Orlando Murrin's Three Steps To A Stress Free Christmas
Orlando Murrin, chef, author, BBC Good Food editor (1998 to 2004) and hotelier shares with us his tips for a stress free Christmas – including everything from getting ahead, organising the big day and cooking the turkey.
3 ways to get ahead
Christmas Day is an exciting occasion, and it’s not surprising everyone gets hungry waiting for their turkey dinner. An enticing selection of snacks and canapés, sent out in waves rather than all at once, will stop people getting fractious. If making your own canapés, rule out anything that can’t be made the day before, as you don’t want to be faffing with smoked salmon pinwheels on Christmas morning!
Prepare fresh herbs
The traditional Christmas meal is apt to look a bit washed out on the plate – even with cranberry sauce and carrots to brighten it up. A day or two ahead chop plenty of fresh herbs and put in the fridge in a small bowl, covered in cling film, to sprinkle over turkey and veg. Note: in the rush of serving, make sure you don’t forget to use them.
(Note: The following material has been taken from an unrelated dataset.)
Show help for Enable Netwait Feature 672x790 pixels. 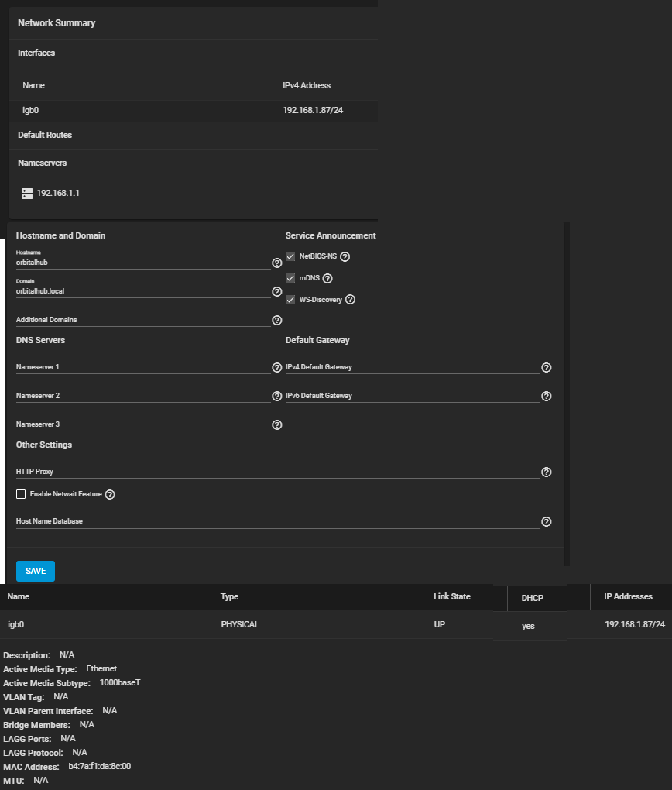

Make your stock in advance
If you’re making turkey stock – and it’s a crime not to if your turkey comes with giblets – make it a day or two ahead. Once strained, skim off as much fat as you can, then simmer it until reduced by about a quarter, so that your gravy has a lovely concentrated flavour. Chill the stock and skim off any remaining fat (which will have formed a skin on top) before using
3 TIPS FOR ORGANISING THE BIG DAY
Work as a team
Christmas Day is the highlight of most cooks’ year, and it is understandable they want to put on a good show. That being said, it makes it much more fun to get everyone involved, so think seriously about delegating. Even small things like trimming sprouts lessen the cook’s workload, and having a helper to boss about is a great way to relieve tension.
Don’t cook and clean
If you are a tidy cook, the kitchen can turn into a bit of a bomb site when a large, complicated menu is under way. Try to relax about this – after all, it’s only one day, and no one ever won Masterchef for having a tidy kitchen. If on the other hand you are a less than tidy cook, get someone to wash and dry as you go along. You’ll find it makes all the difference.
Plan your serving dishes
Once the food is ready, it tends to be a bit of a scramble to get everyone served and eating while the food is still hot. Although it sounds a small thing, giving a bit of thought in advance to what serving dishes and plates you’ll be using – plus ensuring they’re warm but not blistering – plus whether they’ll fit in the oven – will make the table experience much smoother for everyone.
tips for the turkey
Know your timings
When you get the bird home, calculate the approximate cooking time, using a source you trust. This timing will serve as a rough guide – no more. Now write up somewhere in enormous lettering 74°C because this is the temperature you will be checking for with your Thermapen, and that’s how you’ll know the turkey is actually done. (If you don’t have a Thermapen, ask for one for Christmas and make quite sure it’s bought for you. Other makes/types of cooking thermometer will not do.)
Remember to rest
Turkeys are large things to roast, and the heat has a long way to penetrate. Remove the turkey from the fridge 1-1 ½ hours before roasting, so it loses its chill. Equally important, rest it for 30-45 minutes after roasting. (During this time, you will be making gravy, finishing off roasties, boiling sprouts and so on.)
Don’t just check once!
The important thing about testing the temperature of a roast is to do so in three or four places. You are checking to ensure that the whole bird is at least 74°C; if the centre of the thigh measures this, it is likely the whole bird is cooked (but check). Start checking half way as early as halfway through your calculated cooking time (turkeys have been known to spring surprises). If the breast is cooked before the thighs, cover loosely with a double layer of foil while the thighs catch up.